Practices had resumed, but because there was a game soon and she was only on the reserve team, she spent most of it sitting in the stands, shivering, her breath coloring the night air in pure exhalations of white.
This was fine, she didn’t really care, the escape of flight was lost to her now, she almost did not want to attempt it for fear that it would not work anymore. Sometimes she fell asleep on the stands, half-slumped, her fingers frozen in their mittens. When someone shook her awake she would stand, stretch out her stiffening limbs. Usually she skipped dinner and walked back to the tower alone in the dark, falling into bed, into him.

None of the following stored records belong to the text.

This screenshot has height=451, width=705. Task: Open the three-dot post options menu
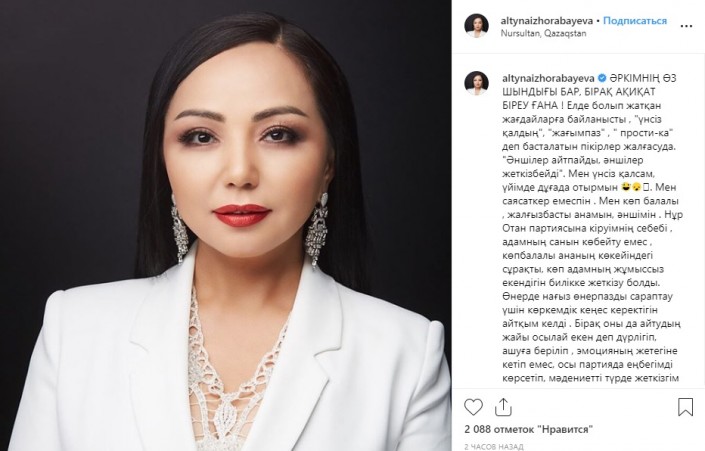click(x=686, y=27)
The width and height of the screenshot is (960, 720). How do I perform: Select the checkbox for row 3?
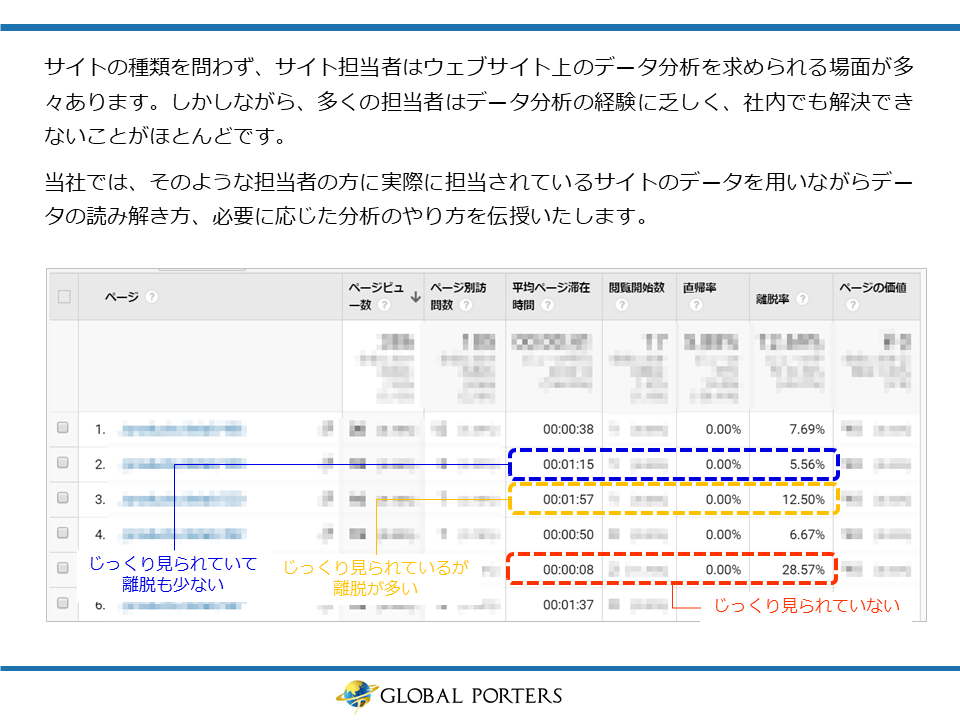64,498
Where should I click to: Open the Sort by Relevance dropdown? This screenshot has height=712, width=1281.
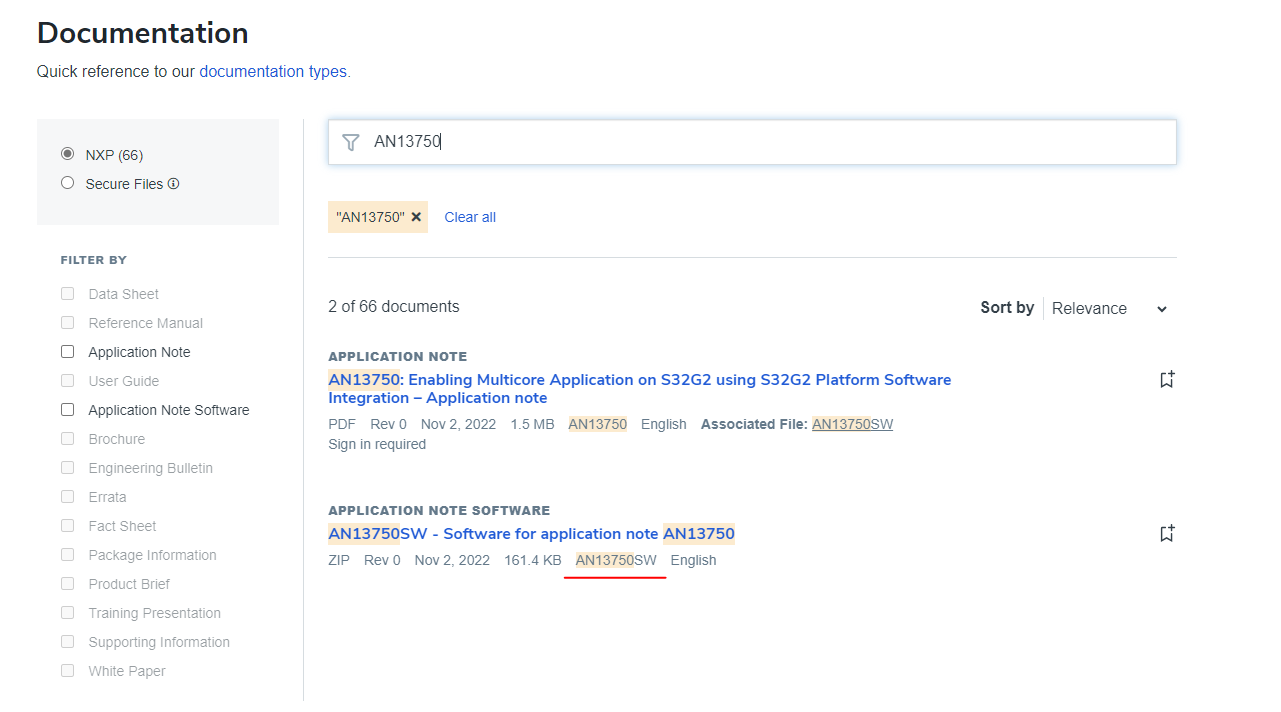coord(1109,309)
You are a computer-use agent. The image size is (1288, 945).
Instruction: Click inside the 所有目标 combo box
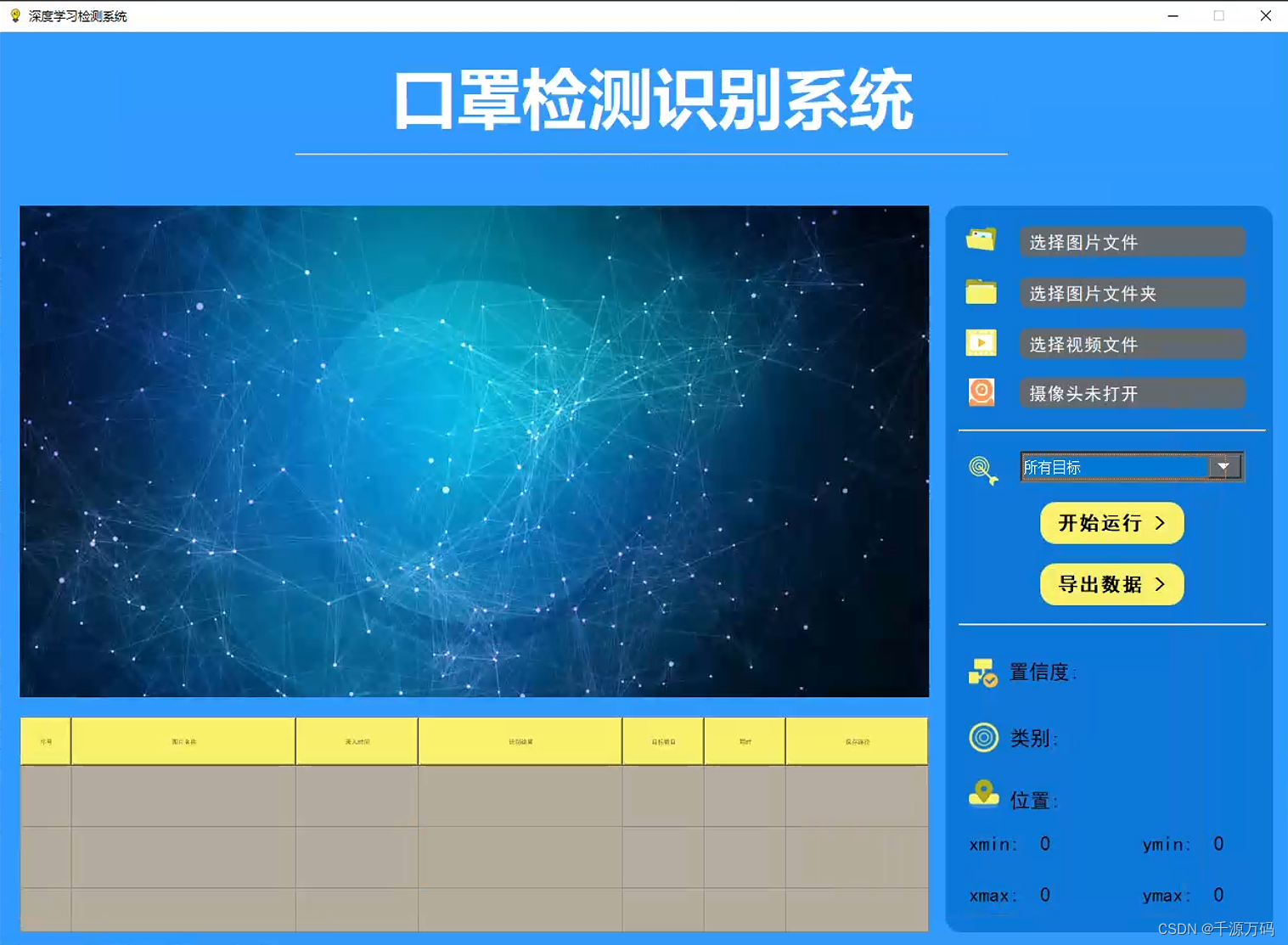point(1112,466)
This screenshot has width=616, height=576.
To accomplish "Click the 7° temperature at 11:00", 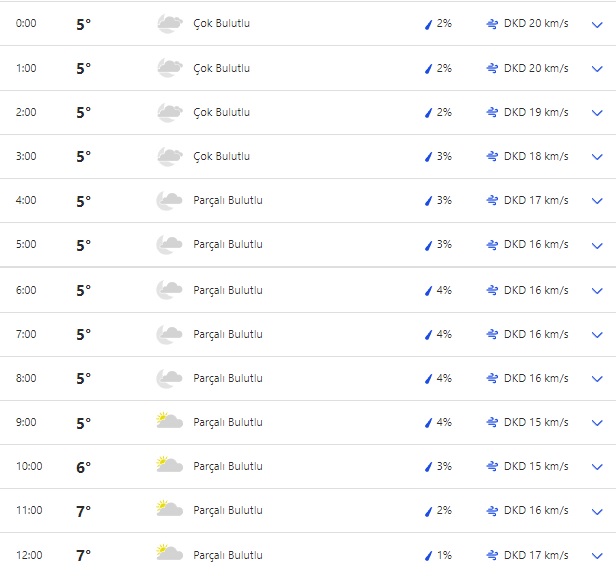I will [x=83, y=511].
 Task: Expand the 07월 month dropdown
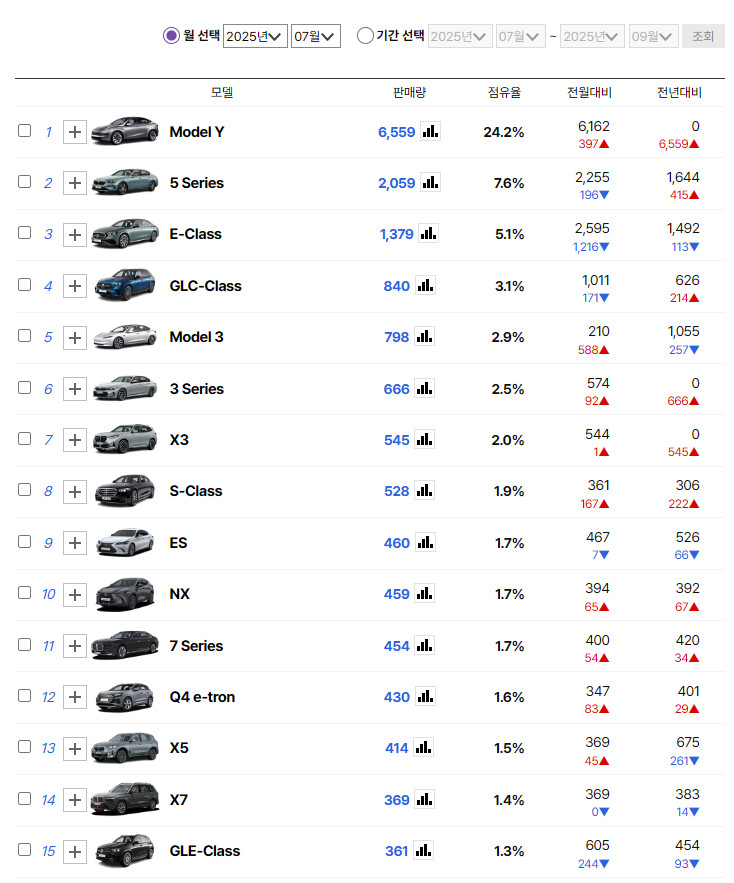pos(316,36)
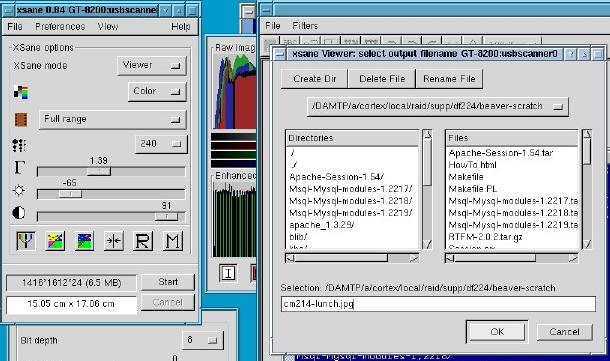Click the restore default enhancement icon
Viewport: 610px width, 361px height.
pyautogui.click(x=84, y=240)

He was waiting for her in dreams, smiling, smiling, his eyes colored winsome gray, his cheeks flushed healthy rose, his black hair curling, a lock falling across his eyes as he reached out to touch her. Are you alright, Ginny? You need to eat more, you’re so thin. Even his facsimile of concern was better than nothing at all.
She had stopped trying to wean herself off of him, because by now she understood that his appearances were not connected to her desire for him; he came at random times, whenever he liked, and that was the most frightening of all: to know that he existed as more than a figment of a traumatized imagination, to know that he had a will of his own.
They were not even nightmares anymore, she did not think she could call them nightmares. She didn’t know what to call them. They bled into her waking life, gradually and then all at once. Sometimes, trudging down the hallway, she would glance up and see him leaning against a doorway, his hair arrayed gleamingly, his smile brilliant.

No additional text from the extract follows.